Tuesday, August 16, 2022

“Divided Pa. Appeals Court Says Commerce in Arms Act Does Not Bar State Tort Claims; Five of nine Superior Court judges supported the Aug. 12 order reversing a trial court’s decision to sustain the defendants’ preliminary objections”: Aleeza Furman of The Legal Intelligencer has this report on an en banc ruling that the Superior Court of Pennsylvania issued Friday.

The Superior Court’s 5-to-4 en banc ruling consists of a per curiam order and opinion on behalf of three judges in support thereof; two additional opinions in support of the per curiam order (here and here); and two opinions dissenting from the per curiam order (here and here).

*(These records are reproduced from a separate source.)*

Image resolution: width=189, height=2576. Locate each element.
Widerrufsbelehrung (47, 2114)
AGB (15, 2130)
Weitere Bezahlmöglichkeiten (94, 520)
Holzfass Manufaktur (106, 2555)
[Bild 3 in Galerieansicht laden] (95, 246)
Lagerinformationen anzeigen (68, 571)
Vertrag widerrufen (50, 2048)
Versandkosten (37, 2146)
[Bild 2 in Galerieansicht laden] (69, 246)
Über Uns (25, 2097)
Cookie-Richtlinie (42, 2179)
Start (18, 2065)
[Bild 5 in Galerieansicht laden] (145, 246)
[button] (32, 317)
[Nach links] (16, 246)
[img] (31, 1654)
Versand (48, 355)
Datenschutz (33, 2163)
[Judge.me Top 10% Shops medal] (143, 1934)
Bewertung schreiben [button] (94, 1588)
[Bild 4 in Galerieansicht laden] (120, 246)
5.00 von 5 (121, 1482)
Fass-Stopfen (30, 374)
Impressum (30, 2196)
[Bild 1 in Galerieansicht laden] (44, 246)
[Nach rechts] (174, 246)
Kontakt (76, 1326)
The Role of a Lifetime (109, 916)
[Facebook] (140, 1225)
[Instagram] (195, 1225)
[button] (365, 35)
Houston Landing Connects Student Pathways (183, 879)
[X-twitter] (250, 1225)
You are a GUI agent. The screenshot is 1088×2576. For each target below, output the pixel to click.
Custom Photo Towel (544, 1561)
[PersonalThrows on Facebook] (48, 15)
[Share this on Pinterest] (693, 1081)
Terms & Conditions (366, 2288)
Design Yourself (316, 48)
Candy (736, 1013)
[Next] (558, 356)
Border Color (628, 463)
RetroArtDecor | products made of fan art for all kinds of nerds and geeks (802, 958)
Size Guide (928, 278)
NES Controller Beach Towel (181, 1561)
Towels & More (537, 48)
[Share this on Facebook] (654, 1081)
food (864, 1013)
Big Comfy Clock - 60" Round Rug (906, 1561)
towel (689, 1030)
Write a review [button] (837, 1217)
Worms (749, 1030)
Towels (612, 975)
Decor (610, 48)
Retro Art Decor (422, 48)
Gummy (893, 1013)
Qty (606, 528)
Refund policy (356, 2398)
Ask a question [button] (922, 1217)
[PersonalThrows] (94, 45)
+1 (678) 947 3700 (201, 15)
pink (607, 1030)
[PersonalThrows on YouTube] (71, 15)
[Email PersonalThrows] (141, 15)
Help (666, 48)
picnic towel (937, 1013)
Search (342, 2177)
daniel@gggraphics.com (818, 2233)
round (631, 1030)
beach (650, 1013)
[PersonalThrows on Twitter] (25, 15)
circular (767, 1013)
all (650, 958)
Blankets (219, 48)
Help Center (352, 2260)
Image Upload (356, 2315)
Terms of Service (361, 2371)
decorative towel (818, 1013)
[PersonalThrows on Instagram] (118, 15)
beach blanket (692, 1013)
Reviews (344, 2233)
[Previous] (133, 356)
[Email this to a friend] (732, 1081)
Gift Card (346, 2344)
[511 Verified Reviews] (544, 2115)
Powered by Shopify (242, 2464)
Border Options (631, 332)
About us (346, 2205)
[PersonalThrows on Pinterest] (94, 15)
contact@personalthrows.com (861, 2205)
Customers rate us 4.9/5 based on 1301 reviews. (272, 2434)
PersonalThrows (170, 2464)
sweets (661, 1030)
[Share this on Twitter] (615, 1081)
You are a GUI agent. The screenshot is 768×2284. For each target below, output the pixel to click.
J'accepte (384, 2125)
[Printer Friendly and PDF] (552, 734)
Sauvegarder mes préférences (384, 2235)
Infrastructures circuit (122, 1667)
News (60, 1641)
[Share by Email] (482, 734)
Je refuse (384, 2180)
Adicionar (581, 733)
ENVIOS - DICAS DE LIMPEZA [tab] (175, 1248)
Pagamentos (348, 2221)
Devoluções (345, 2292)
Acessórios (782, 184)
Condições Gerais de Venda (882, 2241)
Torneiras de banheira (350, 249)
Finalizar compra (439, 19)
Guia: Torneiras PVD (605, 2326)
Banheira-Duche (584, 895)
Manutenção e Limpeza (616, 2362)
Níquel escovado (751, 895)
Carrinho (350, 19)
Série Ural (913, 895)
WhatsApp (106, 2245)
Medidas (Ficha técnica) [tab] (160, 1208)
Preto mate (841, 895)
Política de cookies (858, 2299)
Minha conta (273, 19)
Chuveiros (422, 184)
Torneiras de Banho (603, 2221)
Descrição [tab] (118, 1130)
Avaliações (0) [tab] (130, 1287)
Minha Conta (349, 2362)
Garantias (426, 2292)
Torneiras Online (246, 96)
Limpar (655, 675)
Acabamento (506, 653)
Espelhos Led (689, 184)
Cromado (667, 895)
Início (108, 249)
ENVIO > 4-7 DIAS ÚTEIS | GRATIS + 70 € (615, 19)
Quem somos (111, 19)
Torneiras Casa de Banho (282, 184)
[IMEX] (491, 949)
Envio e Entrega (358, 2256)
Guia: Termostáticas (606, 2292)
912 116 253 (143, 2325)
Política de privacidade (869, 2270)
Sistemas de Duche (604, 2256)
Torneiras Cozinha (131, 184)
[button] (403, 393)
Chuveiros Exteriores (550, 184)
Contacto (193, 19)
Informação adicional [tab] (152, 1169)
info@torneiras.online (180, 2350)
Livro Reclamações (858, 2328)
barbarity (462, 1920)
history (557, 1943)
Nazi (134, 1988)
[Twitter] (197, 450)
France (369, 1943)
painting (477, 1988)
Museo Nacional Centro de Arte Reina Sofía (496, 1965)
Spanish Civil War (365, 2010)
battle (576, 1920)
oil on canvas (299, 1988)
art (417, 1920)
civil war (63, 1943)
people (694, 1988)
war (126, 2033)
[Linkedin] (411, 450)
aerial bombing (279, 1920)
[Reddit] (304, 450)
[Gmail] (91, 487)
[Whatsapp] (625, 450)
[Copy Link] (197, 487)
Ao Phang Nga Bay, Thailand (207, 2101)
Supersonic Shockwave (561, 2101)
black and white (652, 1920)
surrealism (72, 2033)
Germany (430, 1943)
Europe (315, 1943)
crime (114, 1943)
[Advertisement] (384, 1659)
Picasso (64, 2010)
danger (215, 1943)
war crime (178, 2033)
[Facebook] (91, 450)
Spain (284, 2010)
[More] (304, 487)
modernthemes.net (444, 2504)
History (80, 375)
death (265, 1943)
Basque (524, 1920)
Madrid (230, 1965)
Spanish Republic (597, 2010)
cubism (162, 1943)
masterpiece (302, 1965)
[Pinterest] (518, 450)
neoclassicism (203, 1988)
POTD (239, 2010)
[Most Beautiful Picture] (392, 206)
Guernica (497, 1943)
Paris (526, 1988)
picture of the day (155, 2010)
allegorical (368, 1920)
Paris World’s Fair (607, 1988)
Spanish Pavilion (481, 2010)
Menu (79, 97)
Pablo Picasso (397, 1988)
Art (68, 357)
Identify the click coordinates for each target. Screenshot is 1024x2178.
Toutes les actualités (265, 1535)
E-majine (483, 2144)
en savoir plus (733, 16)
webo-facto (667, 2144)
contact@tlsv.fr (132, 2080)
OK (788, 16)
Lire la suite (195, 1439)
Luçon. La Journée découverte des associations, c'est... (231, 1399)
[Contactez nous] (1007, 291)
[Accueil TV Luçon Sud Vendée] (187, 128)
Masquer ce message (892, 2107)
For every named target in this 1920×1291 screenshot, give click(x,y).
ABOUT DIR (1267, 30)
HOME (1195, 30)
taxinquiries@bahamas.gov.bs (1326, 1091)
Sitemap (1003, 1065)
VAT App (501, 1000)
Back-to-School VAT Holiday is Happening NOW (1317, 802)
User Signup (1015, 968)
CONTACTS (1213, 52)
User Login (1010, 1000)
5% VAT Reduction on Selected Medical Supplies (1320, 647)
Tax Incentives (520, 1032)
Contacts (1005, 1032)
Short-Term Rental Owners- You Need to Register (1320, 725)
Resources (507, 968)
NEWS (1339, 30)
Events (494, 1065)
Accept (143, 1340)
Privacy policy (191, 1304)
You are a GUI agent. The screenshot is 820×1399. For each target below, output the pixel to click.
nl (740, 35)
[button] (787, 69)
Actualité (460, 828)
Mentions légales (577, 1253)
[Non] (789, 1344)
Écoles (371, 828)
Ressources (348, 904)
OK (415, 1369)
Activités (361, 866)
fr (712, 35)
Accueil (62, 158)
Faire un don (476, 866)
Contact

The ruling of the original, unanimous three-judge Pa. Superior Court panel, which was vacated on granting of reargument en banc, held that the federal Protection of Lawful Commerce in Arms Act was unconstitutional. By contrast, a bare 5-judge majority on the en banc panel upheld the PLCAA’s constitutionality.

Posted at 3:14 PM by Howard Bashman



“DC Circuit Rejects Political Speech Limits for Judiciary Workers; An injunction blocking AO political activity restrictions on its workers applies only to the two employees who brought the challenge, Lisa Guffey and Christine Smith, and not all 1,100 AO employees”: Avalon Zoppo of The National Law Journal has this report on a ruling that a divided three-judge panel of the U.S. Court of Appeals for the D.C. Circuit issued today.

Posted at 2:57 PM by Howard Bashman



“The Grace and Promise of Justice Ketanji Brown Jackson”: ImeIme Umana has this article in the September 2022 issue of Vogue magazine.

Posted at 1:20 PM by Howard Bashman



“The Seventh Circuit on Voluntary Dismissals & Jurisdiction, Both Appellate and Article III: The Seventh Circuit addressed whether voluntary dismissals implicate appellate jurisdiction (and said ‘no’) or Article III jurisdiction (and said ‘yes’); But the issue isn’t jurisdictional at all; Voluntary dismissals instead implicate the possible waiver of appellate review.” Bryan Lammon has this post at his “final decisions” blog.

You can access last Wednesday’s ruling of the U.S. Court of Appeals for the Seventh Circuit at this link.